ここで、試料に照射する電子集団(電子バンチ)の時間幅を十分短くできれば、超高速で原子レベルの結晶構造解析が可能となる。開発した装置では、10兆分の1秒以下の超短パルスレーザ光を金(Au)の薄膜へ照射し、その表面から放出された電子バンチをさらに特殊な圧縮器(RFキャビティ)で圧縮することにより、試料に照射する電子バンチの時間幅を10兆分の1秒程度に抑えた。この電子バンチを、100nmまで薄く切った(EDO-TTF)2PF6結晶へ照射し、透過してきた電子の回折パターンをCCDカメラでとらえることにより回折像を得た。一方、試料を励起するための光は、電子バンチ生成に用いたレーザ光の一部を分けて用いた。ここで、電子バンチとの時間差を任意に制御することにより測定を行った。この測定装置における時間分解能は0.4p。この装置により得られた回折像とシミュレーション計算の比較検討により、結晶構造がどの様に時々刻々と変化するかを明らかにした。
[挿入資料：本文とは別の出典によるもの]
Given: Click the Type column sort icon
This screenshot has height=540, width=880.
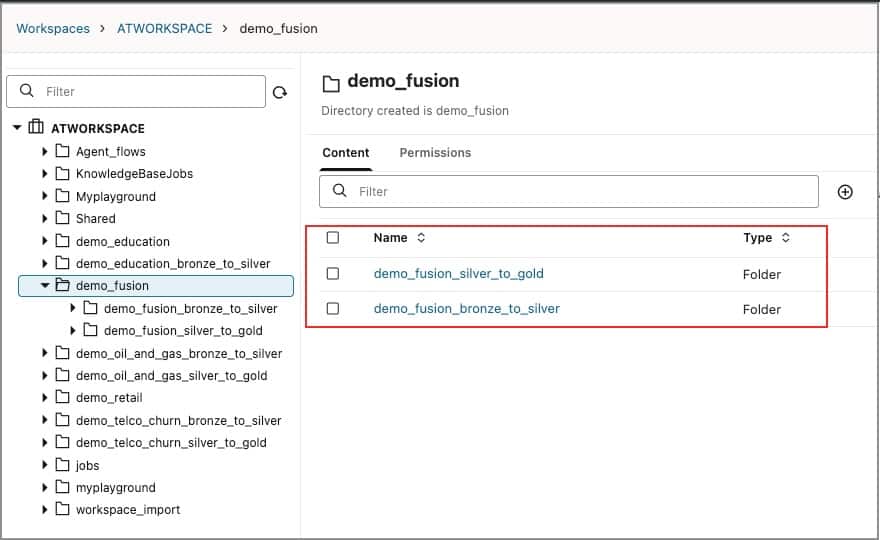Looking at the screenshot, I should (786, 238).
その結果、従来の光による測定で明らかになっていた電荷分布変化と同じ時間スケールで構造変化が起きることが確認され、その詳細も明らかにすることに成功した。このように有機結晶で、電荷変化と構造変化を同じ時間スケールで観測した例はこれまでない。この結果から、機能に関わる成分の一部を変化させた材料を作るという指針で、光スイッチの速度を変化させられる可能性が判明し、現在研究グループでは新材料を目指した研究を始めている。
今回の研究成果は、超高速光スイッチング材料の探索やその応用のための基礎となるばかりでなく、同様な有機結晶からなるさまざまな有機光電素子の動作を理解し、新しい材料を開発する指針となる。今後は有機発光素子、有機太陽電池、有機トランジスターなど有機物を用いた電子デバイスの動作原理や、光触媒、人工光合成などの光エネルギー変換の過程などを明らかにする研究への応用が期待される。さらに測定装置は、比較的小型であるため実験室レベルで設置、測定できるという利点を持っている。そのため今後、操作性が向上すれば市販化され、大学、企業を問わず多くの研究室へ普及することが期待される。
研究は、カナダ・トロント大学(ドイツ・マックスプランク研究所 兼任)のR.J.D.ミラー教授のグループ、京都大学の矢持秀起教授のグループ、名城大学の齋藤軍治教授との共同研究により行った。
 研究成果は、2013年4月18日(英国時間)発行の英国科学誌「Nature」に掲載。